Ma se dobbiamo scrivere una storia, se dobbiamo addensare gli eventi salienti, organizzarli all’interno della narrazione, ecco che le cose cambiano. Il tempo lineare, la Fabula, il tempo che scorre da A a B può non essere più lineare, diacronico, ma può essere sincronico, non lineare. Siamo noi, e non lo Spazio Tempo, a scegliere cosa dire e quando dirlo. Siamo noi, nel nostro racconto, i Signori del Tempo. Ho scritto un capitolo a proposito.
Prendiamo ad esempio il bellissimo racconto di Tolstoj, La morte di Ivan Il'ic.
Un racconto all'apparenza semplicissimo, ma che nasconde un sapientissi-missimo lavoro di costruzione temporale, di montaggio potremmo dire prendendo in prestito il termine dal cinema, e non solo: è un racconto ricco di contenuti.
Il mio poeta preferito, Garcia Lorca, scriveva, a proposito della poesia: " Se è vero che sono poeta per Grazia di Dio, o del Demonio, lo sono anche per merito della tecnica e dell'esfuerzo, perché so con certezza cosa sia una poesia".
Noi sappiamo cosa sia un racconto? L’Officina serve in parte a rispondere al quesito.
Siamo in Russia, Anno Domini 1882, Ivan Il’ic Golovin ha 45 anni, è stato da poco promosso consigliere di Corte di Appello. Il salto di qualità nella gerarchia è notevole e il prestigio di cui gode presso amici e conoscenti lo hanno reso euforico. Ivan Il’ic è un uomo interamente occupato dalla professione, dagli obblighi sociali e dalla famiglia. Non v’è spazio per altro.
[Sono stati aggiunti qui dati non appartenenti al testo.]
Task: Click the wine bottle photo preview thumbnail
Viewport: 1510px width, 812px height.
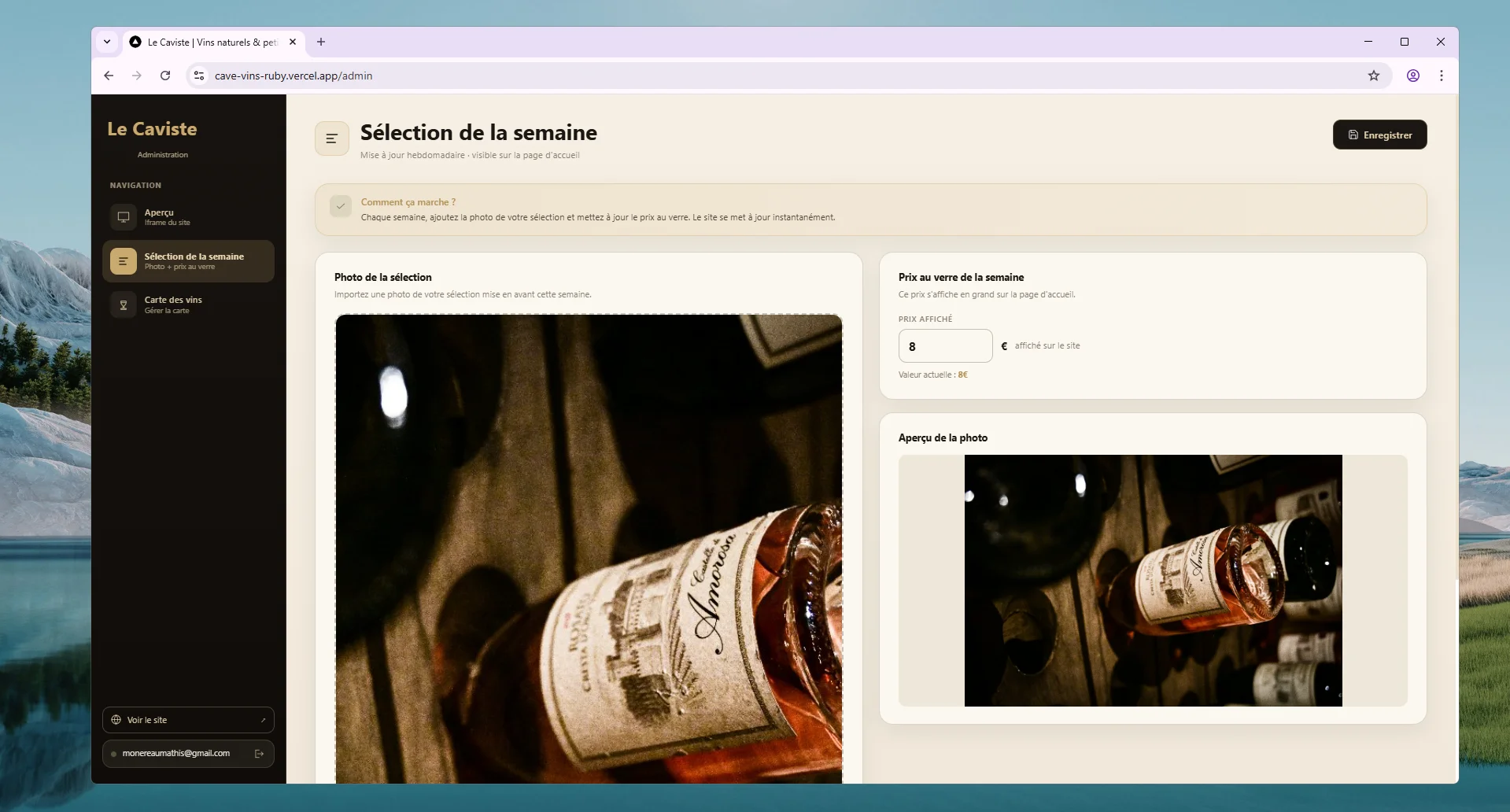Action: 1152,581
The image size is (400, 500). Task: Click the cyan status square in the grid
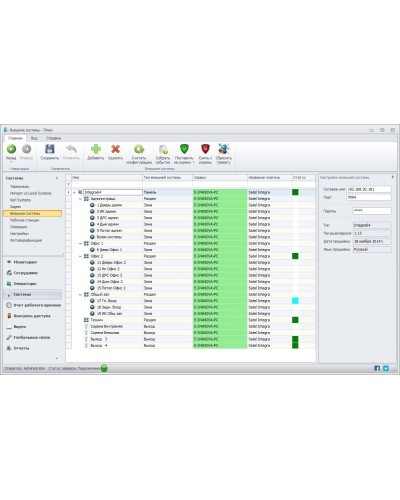tap(295, 301)
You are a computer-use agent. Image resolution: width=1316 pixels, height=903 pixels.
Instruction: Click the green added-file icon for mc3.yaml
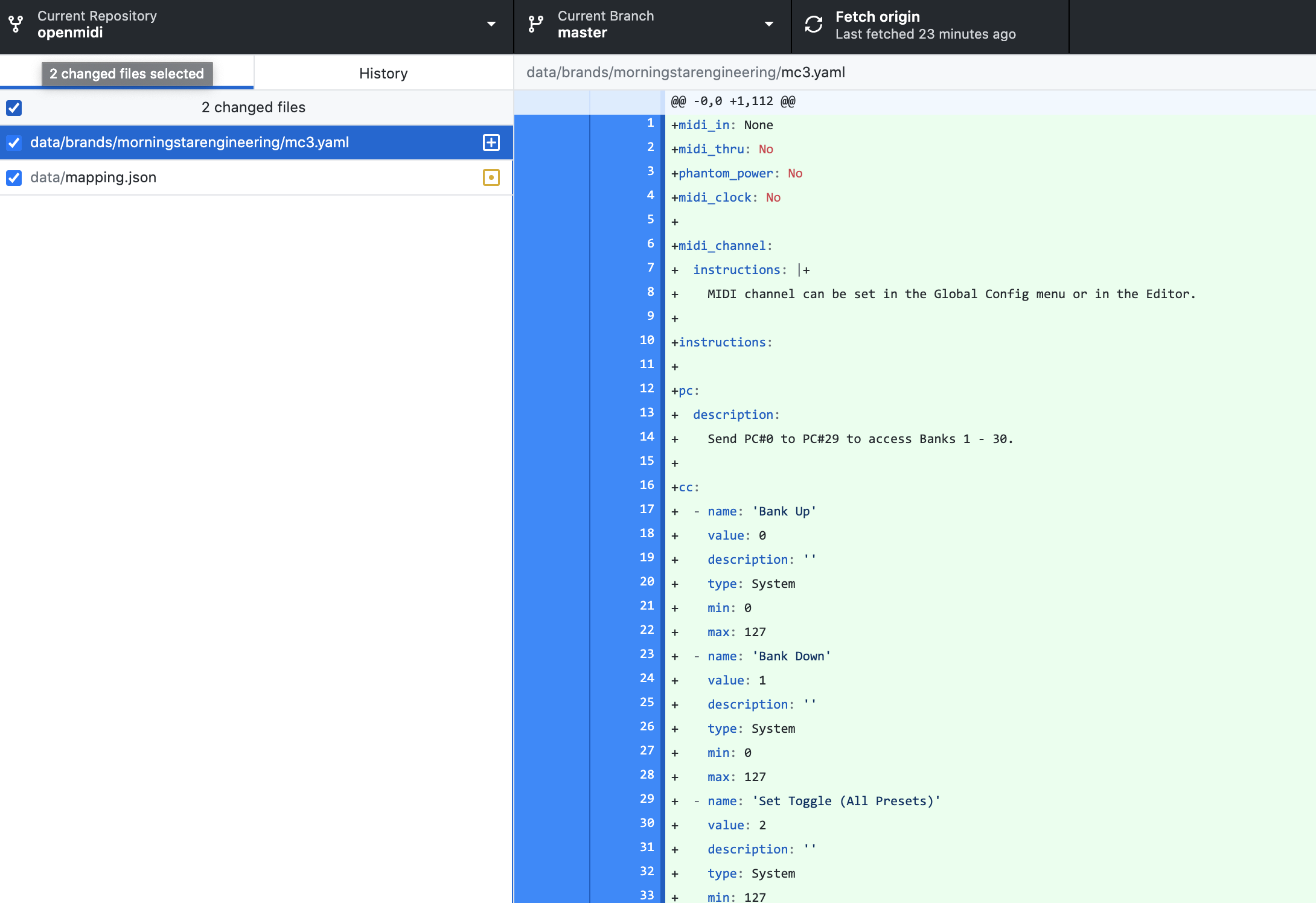point(491,142)
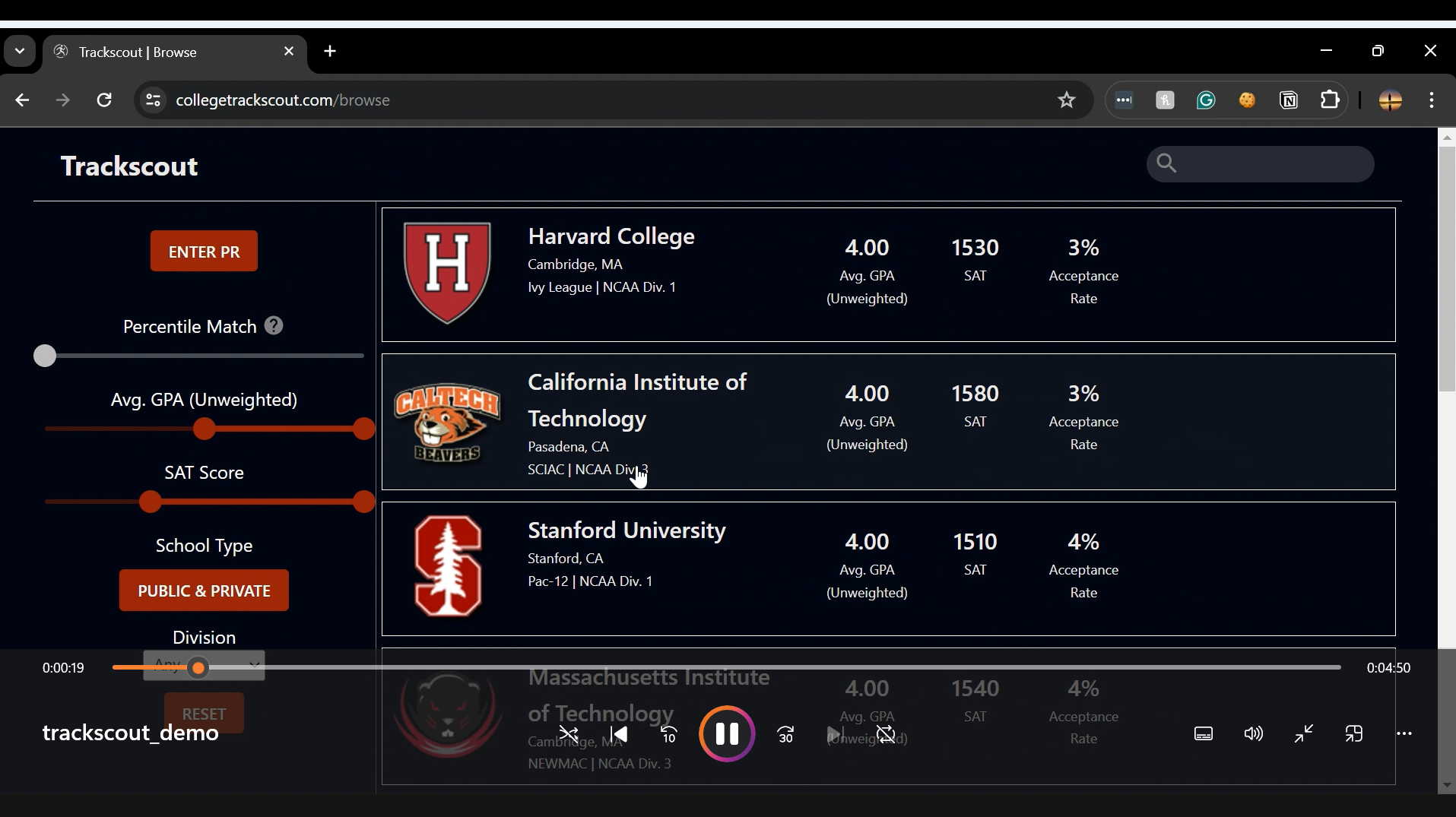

Sta mettendo su la nuova casa quando scivola dalla scala e si fa male a un fianco. Sul momento non dà peso alla cosa, un piccolo livido, e riprende la sua normale quotidianità. Ma il dolore della caduta, all'inizio lieve, giorno dopo giorno aumenta fino a costringerlo all'inattività. Inizia così una lunga malattia e con il passar del tempo, immobilizzato a letto, a un certo punto Ivan Il'ic si accorge di essere destinato a morire presto.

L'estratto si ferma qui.